リアンの即答にイベルはガックリと肩を落とした。


「今度は何の女装ですか……」


「例の従業員です。私は忙しいので従業員にはなれませんし、化粧すれば何とかなるでしょう」


「け、化粧。しなきゃダメ……?」


「ただでさえ私と似ているのよ?ダメに決まっているでしょう」


イベルは今度こそ女装を回避するべく考えるが、冷静さがかけているのか、いい案はでなかった。


「ランたちじゃ?」


「コレーは仕事がありますし、ランだと何をしでかすかわかりません。それに、ランは演技下手ですからね」


「結局こうなるのか……」


イベルは死んだような目をして放心した。


「他の者はあまり信用おけないし、巻き込みたくはありません」


「従者を巻き込んでおいて、よく言うよ」


「従者は主人の者ですからね」


イベルはジト目して言った。


「……給料、いつもの二倍もらうから」


「衣食住が保証された環境で、ろくに使えもしない給料なんて、余計にもらっても余るだけでしょう」


イベルはカッと目を開いた。


「貯めてるんだよ!貯金!未来の僕の為にッ!」


「何に使うのよ」


「僕の夢のためだよッ!!」


「夢?」


眉をひそめるリアンにイベルは頷いた。


「そうだよ。

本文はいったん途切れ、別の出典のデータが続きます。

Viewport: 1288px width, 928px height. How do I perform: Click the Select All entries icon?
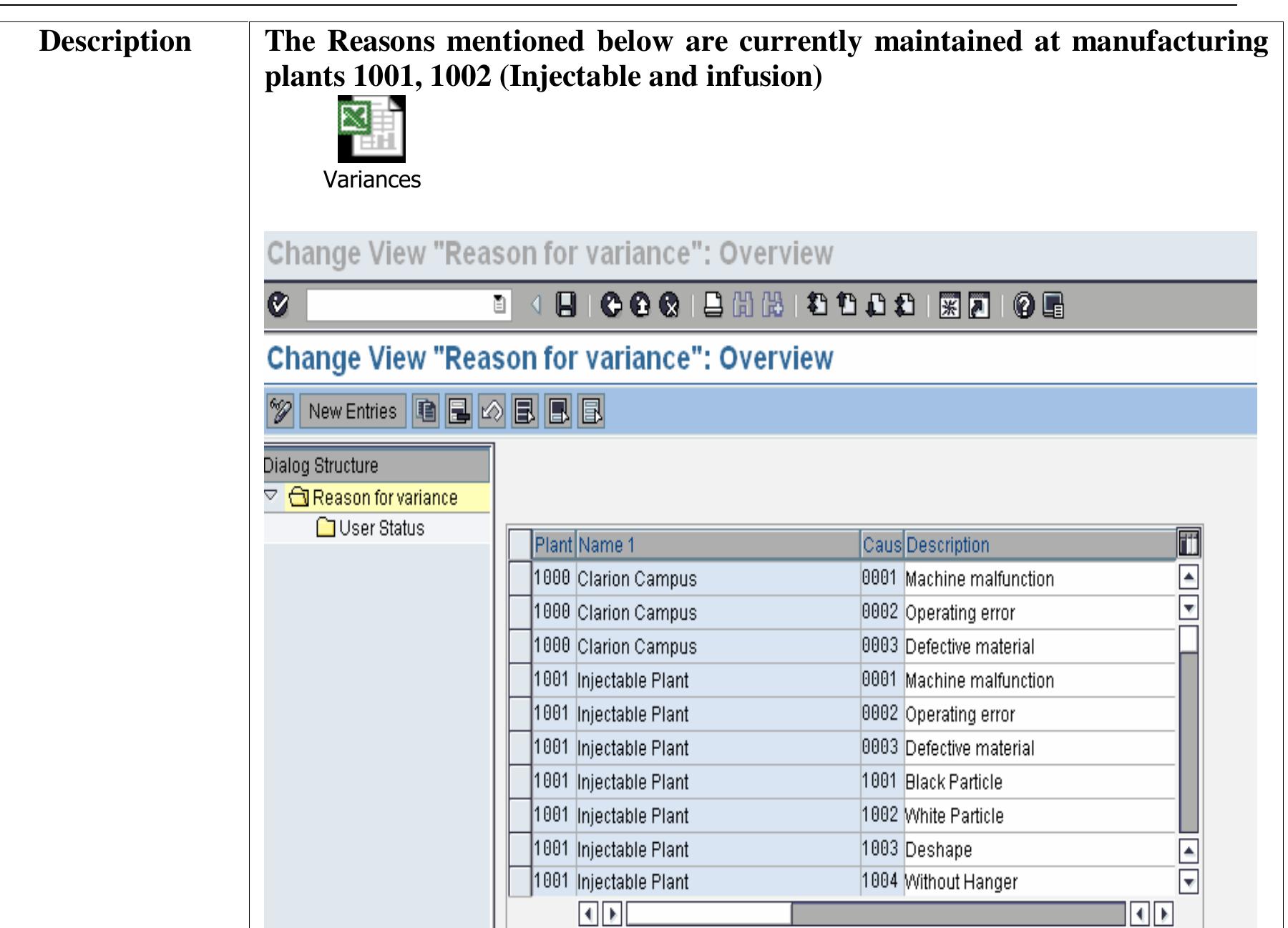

いつか、世界中を旅する夢だ!」


たちまち、リアンのイベルを見る目が哀れなものを見る目になった。


「大変壮大な夢ですが、それが叶うには随分労力がかかりそうですね?あなたは従者の中でも優秀の部類で、尚且つ私の影武者もできるとなると、国が手放そうとはしないでしょう。当然、私もですが」


「そうだよ!頑張ってるんだよ!代わりを探すのを!そうそう僕と釣り合う人がいなくて苦労してんだよっ!!!」


「でしょうね」


それだけを言うと、リアンは手をパチンと鳴らした。

すぐさま侍女が雪崩れ込み、イベルを着せ替えた。


「うわっ!、ちょ、え、なに?ッーーー!!」


なんか声にならない悲鳴が聞こえた気がするが、リアンはスルーする。

一瞬と言っていいほどの速さで着替えられたイベルを、リアンはじっくり観察する。


「もう少し髪を濃くして。それからそばかすを入れて。あくまでも、従業員と言う一般人ですから」


リアンの要望にやはり一瞬でなったイベルを見て、リアンは頷いた。

すると紙にイベルの格好の詳細を書いてから、イベルを元に戻した。


「もう、十日分の気力を使い果たした気がする」


そのセリフを言い終わった途端、イベルは気絶した。

そのあと、三日後にイベルは復活した。